Hi @meitei,
Although there are different options for rounding, I usually round down to the nearest unit and use that as a grouping variable.
library("lubridate")
library("dplyr")
df = data.frame(
DateTime = as.POSIXct(c("2030-01-01 01:00:00", "2030-01-01 01:15:00",
"2030-01-01 01:15:00","2030-01-01 02:15:00",
"2030-01-01 03:15:00","2030-01-01 03:15:00")),
temperature = c(10,15,2,10,5,6))
df
#> DateTime temperature
#> 1 2030-01-01 01:00:00 10
#> 2 2030-01-01 01:15:00 15
#> 3 2030-01-01 01:15:00 2
#> 4 2030-01-01 02:15:00 10
#> 5 2030-01-01 03:15:00 5
#> 6 2030-01-01 03:15:00 6
df = df %>%
mutate(dt_aggregate = floor_date(DateTime, unit = "hour")) %>%
group_by(dt_aggregate) %>%
summarise(temperature = sum(temperature, na.rm = TRUE))

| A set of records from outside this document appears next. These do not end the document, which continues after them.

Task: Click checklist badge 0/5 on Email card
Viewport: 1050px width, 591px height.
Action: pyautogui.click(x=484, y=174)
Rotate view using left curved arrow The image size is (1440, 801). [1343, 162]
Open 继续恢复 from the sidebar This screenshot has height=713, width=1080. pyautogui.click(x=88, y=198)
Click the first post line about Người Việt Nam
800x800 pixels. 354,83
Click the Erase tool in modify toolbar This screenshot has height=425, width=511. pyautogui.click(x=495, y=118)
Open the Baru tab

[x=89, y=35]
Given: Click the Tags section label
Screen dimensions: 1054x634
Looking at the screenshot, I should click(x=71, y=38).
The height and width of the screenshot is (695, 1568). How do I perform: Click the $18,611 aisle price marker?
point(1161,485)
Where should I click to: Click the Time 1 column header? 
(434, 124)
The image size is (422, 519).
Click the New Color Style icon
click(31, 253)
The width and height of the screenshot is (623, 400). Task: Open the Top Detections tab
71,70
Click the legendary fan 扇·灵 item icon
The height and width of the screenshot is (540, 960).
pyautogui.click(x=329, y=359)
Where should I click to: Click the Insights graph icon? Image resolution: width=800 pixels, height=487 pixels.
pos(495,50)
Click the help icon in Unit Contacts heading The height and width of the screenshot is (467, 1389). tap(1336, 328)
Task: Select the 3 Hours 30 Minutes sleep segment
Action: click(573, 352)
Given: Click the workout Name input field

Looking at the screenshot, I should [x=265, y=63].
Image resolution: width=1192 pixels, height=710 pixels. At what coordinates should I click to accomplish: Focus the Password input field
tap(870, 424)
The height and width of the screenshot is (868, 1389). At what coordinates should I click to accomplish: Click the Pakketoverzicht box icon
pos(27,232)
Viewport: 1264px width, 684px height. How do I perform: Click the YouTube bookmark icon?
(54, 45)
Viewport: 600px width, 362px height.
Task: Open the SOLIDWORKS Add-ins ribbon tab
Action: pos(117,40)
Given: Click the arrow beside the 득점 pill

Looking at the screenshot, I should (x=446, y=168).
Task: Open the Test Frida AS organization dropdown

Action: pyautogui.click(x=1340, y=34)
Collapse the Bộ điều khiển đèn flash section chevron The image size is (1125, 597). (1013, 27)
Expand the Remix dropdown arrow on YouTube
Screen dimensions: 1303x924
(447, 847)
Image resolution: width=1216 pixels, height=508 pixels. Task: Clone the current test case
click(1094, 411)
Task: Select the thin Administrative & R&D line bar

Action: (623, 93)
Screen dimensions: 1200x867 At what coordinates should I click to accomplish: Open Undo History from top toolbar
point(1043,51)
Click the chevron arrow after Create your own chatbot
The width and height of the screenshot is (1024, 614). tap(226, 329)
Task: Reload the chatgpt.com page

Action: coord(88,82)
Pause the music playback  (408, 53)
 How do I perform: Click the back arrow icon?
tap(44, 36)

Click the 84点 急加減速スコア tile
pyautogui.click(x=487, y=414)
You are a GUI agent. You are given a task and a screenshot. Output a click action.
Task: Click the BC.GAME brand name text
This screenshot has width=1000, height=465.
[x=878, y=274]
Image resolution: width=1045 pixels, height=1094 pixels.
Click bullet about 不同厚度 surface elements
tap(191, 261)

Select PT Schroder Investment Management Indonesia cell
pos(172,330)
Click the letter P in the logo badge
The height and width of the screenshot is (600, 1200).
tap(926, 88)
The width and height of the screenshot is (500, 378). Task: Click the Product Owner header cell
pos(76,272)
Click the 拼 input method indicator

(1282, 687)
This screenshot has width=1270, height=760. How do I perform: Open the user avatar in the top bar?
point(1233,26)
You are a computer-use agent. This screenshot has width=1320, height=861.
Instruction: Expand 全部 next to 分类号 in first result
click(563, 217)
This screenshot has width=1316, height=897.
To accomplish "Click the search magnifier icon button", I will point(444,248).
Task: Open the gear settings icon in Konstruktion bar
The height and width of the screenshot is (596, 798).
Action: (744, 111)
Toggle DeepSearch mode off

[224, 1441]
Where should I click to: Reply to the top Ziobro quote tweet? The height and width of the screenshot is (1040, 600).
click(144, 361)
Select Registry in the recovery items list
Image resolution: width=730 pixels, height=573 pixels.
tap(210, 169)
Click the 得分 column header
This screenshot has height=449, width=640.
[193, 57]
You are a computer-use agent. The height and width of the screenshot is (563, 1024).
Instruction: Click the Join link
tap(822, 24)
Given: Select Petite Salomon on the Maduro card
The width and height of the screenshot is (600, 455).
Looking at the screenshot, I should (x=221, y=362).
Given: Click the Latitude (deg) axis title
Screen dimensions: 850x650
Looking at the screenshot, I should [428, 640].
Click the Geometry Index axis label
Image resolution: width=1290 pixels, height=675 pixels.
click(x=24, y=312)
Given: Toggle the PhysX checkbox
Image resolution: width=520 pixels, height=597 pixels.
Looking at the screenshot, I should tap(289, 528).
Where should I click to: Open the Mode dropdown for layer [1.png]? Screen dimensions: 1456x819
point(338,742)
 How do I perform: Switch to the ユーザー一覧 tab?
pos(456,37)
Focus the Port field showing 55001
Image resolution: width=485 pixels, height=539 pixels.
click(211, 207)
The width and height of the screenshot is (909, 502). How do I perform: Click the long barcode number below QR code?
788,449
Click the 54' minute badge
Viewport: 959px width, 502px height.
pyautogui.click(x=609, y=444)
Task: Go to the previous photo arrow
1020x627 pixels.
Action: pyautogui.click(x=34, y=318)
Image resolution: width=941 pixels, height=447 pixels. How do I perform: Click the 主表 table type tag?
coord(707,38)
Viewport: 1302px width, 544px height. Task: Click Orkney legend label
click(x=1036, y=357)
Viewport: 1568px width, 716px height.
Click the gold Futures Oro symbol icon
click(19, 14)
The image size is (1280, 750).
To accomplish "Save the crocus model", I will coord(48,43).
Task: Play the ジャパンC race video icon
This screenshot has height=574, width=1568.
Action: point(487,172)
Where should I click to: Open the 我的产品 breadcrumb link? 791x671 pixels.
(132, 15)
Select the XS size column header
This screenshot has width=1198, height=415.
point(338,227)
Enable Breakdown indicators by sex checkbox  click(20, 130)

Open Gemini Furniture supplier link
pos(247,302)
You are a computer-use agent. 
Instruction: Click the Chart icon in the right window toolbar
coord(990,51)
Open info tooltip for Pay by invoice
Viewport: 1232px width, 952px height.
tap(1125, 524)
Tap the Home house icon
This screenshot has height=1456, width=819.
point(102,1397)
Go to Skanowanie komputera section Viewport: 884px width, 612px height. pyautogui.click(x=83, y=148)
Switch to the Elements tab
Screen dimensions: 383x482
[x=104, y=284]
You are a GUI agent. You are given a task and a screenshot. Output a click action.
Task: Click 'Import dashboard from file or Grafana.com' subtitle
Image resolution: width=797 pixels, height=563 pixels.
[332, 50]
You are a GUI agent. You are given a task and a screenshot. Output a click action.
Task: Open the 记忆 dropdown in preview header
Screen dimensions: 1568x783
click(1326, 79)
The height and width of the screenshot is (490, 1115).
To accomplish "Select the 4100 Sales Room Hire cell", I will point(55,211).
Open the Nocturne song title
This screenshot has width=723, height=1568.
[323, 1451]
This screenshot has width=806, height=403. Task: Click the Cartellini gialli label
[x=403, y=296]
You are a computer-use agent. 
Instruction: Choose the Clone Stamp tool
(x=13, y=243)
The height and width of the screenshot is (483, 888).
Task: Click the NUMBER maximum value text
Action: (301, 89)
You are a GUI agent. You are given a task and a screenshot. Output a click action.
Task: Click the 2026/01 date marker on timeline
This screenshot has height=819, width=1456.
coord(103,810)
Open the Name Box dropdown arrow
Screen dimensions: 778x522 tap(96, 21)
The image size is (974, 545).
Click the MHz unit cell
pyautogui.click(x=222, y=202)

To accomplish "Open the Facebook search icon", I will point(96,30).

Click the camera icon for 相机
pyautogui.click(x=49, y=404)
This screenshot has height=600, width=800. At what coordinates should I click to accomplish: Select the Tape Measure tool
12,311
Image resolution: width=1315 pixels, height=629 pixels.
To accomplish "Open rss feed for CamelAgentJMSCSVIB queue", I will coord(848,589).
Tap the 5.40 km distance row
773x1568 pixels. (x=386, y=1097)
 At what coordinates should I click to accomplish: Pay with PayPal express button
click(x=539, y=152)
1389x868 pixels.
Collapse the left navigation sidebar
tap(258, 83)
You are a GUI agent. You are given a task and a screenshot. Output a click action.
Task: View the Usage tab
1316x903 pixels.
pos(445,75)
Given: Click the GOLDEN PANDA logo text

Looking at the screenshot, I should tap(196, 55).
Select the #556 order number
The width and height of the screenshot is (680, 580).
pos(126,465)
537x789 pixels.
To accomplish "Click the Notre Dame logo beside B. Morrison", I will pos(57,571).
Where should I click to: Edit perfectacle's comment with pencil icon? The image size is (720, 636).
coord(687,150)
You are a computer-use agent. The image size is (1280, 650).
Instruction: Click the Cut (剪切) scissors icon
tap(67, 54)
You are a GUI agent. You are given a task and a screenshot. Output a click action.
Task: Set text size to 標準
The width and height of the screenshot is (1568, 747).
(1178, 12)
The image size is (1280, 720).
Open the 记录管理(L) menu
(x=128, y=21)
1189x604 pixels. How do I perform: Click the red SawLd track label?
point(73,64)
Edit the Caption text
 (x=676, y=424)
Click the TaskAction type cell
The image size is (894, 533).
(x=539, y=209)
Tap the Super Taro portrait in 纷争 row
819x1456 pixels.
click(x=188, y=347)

#> `summarise()` ungrouping output (override with `.groups` argument)
df
#> # A tibble: 3 x 2
#> dt_aggregate temperature
#> <dttm> <dbl>
#> 1 2030-01-01 01:00:00 27
#> 2 2030-01-01 02:00:00 10
#> 3 2030-01-01 03:00:00 11
Created on 2020-09-18 by the reprex package (v0.3.0)